その場合、運転免許証等に表示される住所と「後見登記事項証明書」に表示されている住所に相違がある。

【方法その2】

「介護保険の被保険者証や、これらに準ずるものとして市町村長が適当と認める書類」(イ書類)を2点、または「介護保険の被保険者証や、これらに準ずるものとして市町村長が適当と認める書類」(イ書類)を1点と「法人が発行した身分証明書など写真をはり付けたもの又はその他市町村長がこれらに準ずるものとして適当と認める書類」(ロ書類)を1点セットで提示。

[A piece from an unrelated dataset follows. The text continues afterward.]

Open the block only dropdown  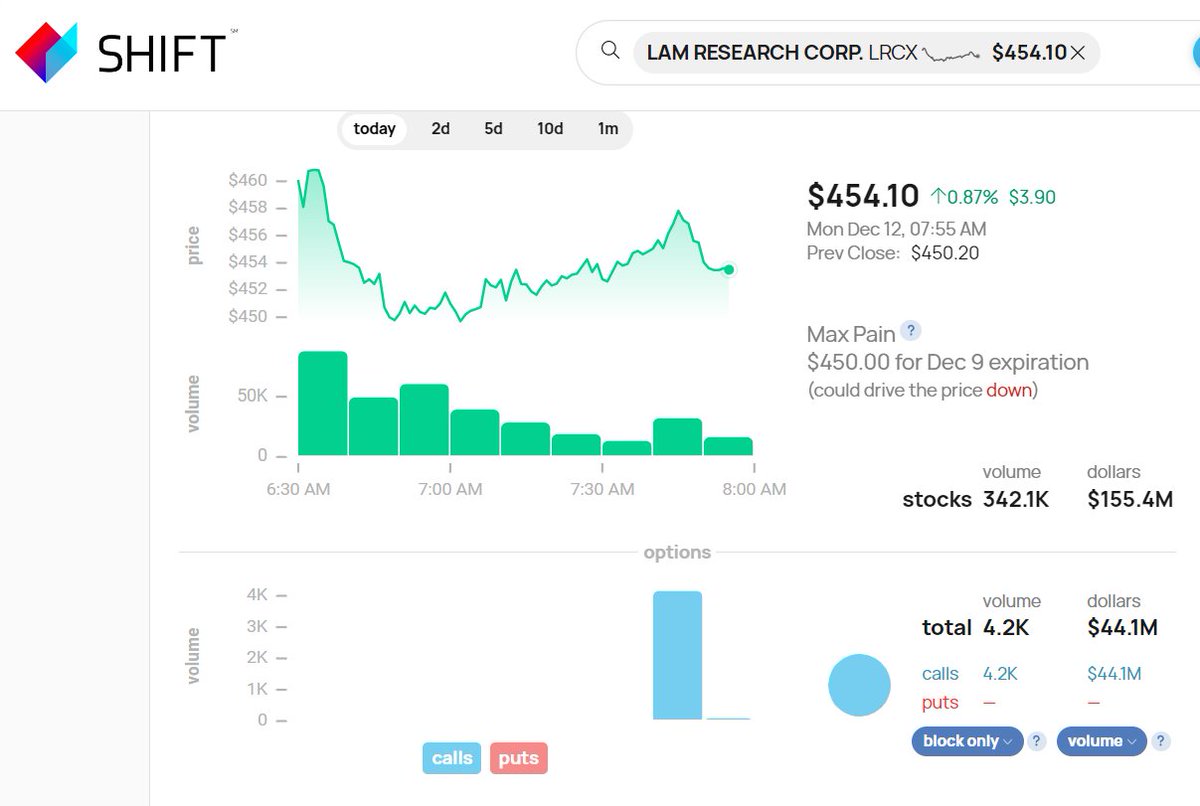point(966,741)

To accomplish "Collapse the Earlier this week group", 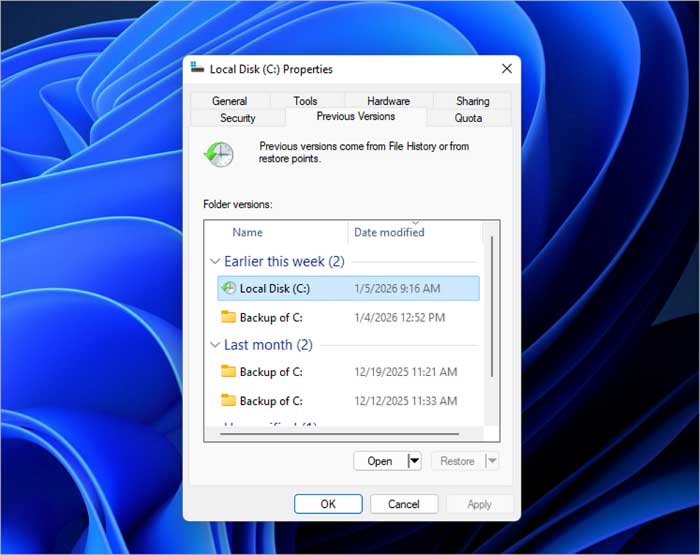I will click(214, 262).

この場合には、後見登記事項証明書が「イ書類」、司法書士証が「ロ書類」に該当しうるように思う。
後見登記事項証明書が「イ書類」に該当するか否かについては争いがあるかもしれないが、法務局が発行している書類で、請求の任に当たつている者の「氏名」「住所」が記載されているのだから、よほど年金手帳よりも正確性があろう(ただ「住所」については登録の段階で確認がされていないし、「生年月日」も記載されていない。とはいえ、こうしたウィークポイントもロ書類たる司法書士証が補うわけで、かつ本来司法書士証記載事項たる氏名・事務所住所は「所属する会が会員の氏名及び事務所の所在地を容易に確認することができる方法により公表」しているのだ。)。

(3)「特定の方法」に紐づく「郵送請求」

送付先住所の指定の方法として、つぎの2つの方法が考えられる。

【方法その1】
「第一号若しくは第二号イに掲げる書類のいずれか一以上の写しを送付し、当該書類の写しに記載された現住所を戸籍謄本等を送付すべき場所に指定する方法」
ここでいう「第一号」とは要するに運転免許証等。「第二号イ」とは前号でいうところの「イ書類」。
後見登記事項証明書が「イ書類」に該当するのであれば、ここに記載の事務所住所に送付することで良いのだろう。

【方法その2】
「戸籍の附票の写し若しくは住民票の写しを送付し、これらの写しに記載された現住所を戸籍謄本等を送付すべき場所に指定する方法」

(4)まとめのまとめ

以上いろいろと検討してみた。
とはいえ、円滑な戸籍発行事務に協力するのも大事なことなので、窓口職員の方と適切な関係を構築していきたいと思います!!